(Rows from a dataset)
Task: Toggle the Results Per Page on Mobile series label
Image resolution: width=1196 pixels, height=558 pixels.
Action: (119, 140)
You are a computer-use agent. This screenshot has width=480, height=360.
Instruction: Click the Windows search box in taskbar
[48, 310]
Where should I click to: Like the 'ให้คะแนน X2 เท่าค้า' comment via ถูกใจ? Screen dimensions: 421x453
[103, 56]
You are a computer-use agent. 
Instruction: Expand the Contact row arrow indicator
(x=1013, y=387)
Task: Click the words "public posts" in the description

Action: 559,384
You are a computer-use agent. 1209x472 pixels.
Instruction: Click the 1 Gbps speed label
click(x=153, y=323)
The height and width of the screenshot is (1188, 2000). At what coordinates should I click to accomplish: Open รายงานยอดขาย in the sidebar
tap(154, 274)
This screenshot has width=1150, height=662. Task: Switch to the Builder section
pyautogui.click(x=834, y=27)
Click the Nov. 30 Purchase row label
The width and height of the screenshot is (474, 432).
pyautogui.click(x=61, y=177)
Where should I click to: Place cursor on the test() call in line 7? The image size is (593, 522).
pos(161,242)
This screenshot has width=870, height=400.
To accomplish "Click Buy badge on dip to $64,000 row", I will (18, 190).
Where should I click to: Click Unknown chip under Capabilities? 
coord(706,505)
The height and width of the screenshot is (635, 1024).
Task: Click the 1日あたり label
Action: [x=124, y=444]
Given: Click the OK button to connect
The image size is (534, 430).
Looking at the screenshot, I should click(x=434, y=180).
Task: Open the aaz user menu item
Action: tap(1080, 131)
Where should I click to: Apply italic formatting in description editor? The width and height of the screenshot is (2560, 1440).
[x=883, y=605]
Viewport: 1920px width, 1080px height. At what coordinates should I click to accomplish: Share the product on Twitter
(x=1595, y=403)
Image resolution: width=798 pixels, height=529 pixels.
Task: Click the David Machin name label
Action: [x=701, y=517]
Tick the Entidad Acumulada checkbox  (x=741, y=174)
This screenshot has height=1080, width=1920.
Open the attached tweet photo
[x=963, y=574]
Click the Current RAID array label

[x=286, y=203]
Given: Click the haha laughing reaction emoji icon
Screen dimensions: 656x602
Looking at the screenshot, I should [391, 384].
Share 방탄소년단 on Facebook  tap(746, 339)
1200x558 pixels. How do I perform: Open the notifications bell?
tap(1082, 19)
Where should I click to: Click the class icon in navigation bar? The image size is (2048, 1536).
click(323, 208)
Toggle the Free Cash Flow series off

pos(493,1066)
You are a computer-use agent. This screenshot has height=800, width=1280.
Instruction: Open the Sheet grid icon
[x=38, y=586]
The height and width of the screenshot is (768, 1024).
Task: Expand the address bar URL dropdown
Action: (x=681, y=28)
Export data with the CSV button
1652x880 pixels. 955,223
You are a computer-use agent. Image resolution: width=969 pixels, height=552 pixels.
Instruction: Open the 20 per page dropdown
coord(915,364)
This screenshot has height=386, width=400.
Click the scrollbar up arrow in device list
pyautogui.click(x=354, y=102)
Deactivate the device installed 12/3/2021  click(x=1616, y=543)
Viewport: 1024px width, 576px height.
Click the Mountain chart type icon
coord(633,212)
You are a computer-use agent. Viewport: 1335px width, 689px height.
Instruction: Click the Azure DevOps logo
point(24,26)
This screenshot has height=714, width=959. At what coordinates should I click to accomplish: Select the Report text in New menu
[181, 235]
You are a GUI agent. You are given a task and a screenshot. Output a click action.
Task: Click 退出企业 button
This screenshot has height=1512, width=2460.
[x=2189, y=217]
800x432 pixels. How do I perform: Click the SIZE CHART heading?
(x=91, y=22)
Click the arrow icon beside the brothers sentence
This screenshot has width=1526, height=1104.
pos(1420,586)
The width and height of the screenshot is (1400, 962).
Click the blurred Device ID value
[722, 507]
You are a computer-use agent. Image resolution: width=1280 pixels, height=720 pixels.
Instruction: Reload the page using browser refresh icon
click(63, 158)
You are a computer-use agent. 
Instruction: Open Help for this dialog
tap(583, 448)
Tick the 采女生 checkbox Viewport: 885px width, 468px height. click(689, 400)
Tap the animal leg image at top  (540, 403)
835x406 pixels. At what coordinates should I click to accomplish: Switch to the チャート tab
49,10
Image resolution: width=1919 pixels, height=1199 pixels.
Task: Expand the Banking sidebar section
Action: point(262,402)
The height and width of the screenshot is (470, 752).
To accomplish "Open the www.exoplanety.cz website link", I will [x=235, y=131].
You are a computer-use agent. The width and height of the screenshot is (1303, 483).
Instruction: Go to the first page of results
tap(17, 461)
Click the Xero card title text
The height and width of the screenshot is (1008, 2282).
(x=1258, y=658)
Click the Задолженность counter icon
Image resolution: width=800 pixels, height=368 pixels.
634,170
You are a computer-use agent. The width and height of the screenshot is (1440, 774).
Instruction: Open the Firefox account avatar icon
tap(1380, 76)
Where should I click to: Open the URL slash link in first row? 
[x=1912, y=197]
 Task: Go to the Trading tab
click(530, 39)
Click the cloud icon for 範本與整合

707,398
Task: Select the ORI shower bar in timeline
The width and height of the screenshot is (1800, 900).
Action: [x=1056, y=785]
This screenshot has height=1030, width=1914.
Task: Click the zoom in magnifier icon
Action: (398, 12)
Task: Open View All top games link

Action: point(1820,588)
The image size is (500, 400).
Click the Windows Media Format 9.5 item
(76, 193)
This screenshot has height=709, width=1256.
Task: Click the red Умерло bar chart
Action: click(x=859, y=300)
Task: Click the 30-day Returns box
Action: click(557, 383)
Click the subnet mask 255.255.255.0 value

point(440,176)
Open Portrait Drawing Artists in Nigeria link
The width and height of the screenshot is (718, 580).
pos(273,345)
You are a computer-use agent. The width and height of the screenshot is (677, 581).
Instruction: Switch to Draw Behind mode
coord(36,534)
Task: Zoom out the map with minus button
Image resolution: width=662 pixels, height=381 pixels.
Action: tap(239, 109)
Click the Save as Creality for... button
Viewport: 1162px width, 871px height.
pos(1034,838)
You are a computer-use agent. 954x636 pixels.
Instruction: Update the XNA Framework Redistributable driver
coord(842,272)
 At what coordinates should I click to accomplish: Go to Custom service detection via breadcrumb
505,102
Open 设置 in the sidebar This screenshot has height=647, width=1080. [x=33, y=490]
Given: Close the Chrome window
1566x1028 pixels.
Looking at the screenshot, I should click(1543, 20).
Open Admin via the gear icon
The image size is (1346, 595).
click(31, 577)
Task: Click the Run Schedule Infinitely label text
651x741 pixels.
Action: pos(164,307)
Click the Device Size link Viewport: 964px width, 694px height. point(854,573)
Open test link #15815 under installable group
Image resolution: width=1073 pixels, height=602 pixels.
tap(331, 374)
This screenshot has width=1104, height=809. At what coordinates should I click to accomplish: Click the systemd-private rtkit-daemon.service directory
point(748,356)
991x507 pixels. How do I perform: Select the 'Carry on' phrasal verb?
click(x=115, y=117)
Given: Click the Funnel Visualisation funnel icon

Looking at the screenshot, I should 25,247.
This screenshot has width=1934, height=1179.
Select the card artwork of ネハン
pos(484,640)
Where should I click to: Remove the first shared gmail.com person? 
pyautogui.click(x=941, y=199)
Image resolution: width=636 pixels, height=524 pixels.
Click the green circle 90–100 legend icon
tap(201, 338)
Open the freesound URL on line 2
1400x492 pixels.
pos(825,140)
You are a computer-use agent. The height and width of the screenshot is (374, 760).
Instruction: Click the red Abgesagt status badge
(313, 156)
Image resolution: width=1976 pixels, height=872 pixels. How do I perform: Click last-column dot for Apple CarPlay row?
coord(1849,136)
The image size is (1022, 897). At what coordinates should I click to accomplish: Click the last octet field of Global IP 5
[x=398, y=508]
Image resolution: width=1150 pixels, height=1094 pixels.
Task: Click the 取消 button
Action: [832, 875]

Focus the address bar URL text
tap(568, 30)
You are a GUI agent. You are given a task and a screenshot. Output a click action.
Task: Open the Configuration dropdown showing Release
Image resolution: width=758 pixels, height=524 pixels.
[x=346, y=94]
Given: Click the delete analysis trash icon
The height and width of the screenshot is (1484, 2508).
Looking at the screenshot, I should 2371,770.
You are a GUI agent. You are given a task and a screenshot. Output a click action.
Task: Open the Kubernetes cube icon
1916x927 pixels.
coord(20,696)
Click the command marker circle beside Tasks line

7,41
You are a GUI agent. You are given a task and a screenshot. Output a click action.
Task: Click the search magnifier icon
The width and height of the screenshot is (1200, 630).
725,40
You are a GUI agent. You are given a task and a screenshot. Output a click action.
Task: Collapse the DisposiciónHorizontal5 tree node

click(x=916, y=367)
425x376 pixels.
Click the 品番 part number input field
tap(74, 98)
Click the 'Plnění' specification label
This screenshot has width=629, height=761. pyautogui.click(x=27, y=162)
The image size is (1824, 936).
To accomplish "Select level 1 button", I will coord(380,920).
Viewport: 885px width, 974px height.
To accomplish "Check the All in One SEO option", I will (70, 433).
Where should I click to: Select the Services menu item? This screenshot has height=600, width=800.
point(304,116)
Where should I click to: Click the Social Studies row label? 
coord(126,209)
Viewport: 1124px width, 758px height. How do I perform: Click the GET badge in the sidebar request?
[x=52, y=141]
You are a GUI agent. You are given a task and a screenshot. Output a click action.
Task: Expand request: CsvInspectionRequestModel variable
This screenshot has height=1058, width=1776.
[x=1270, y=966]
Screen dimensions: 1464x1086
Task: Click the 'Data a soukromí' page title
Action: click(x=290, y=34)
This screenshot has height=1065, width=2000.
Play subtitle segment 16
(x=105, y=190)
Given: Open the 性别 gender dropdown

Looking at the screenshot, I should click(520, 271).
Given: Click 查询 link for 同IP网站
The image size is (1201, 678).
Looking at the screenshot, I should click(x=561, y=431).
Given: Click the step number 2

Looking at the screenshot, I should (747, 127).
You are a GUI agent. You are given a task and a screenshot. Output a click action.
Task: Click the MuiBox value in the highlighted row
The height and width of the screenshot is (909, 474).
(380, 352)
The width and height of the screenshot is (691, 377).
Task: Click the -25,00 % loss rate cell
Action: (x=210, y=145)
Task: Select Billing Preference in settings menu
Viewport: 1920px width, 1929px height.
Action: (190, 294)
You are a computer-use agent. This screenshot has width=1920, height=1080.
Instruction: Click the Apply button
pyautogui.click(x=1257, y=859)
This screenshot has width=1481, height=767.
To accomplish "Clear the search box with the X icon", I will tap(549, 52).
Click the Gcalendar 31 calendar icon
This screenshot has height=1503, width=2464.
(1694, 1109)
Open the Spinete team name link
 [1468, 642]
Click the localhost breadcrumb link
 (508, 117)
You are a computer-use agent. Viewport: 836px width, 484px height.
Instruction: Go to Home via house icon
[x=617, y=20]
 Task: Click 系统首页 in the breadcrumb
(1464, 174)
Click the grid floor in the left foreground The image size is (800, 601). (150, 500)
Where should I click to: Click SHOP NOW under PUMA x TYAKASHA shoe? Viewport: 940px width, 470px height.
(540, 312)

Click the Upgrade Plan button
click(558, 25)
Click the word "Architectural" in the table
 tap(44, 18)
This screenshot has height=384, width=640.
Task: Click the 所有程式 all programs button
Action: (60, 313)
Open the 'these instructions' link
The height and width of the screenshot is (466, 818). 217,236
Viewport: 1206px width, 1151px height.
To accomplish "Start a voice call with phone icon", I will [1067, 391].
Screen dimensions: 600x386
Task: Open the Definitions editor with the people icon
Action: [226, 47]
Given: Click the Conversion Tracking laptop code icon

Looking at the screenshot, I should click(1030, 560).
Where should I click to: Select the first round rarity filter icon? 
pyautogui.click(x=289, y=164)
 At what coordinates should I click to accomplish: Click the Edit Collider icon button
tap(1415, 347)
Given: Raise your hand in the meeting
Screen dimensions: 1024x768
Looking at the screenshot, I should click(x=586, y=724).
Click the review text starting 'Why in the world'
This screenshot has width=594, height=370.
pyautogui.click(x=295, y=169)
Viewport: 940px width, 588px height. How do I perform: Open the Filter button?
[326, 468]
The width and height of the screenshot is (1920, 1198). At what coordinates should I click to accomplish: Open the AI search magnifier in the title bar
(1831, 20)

Prompt:
Could you set down, word for word, the part of the material above that opens with the line containing "Image resolution: width=1976" and closes with the line containing "coord(1849,136)", both lines included?

Written answer:
Image resolution: width=1976 pixels, height=872 pixels. How do I perform: Click last-column dot for Apple CarPlay row?
coord(1849,136)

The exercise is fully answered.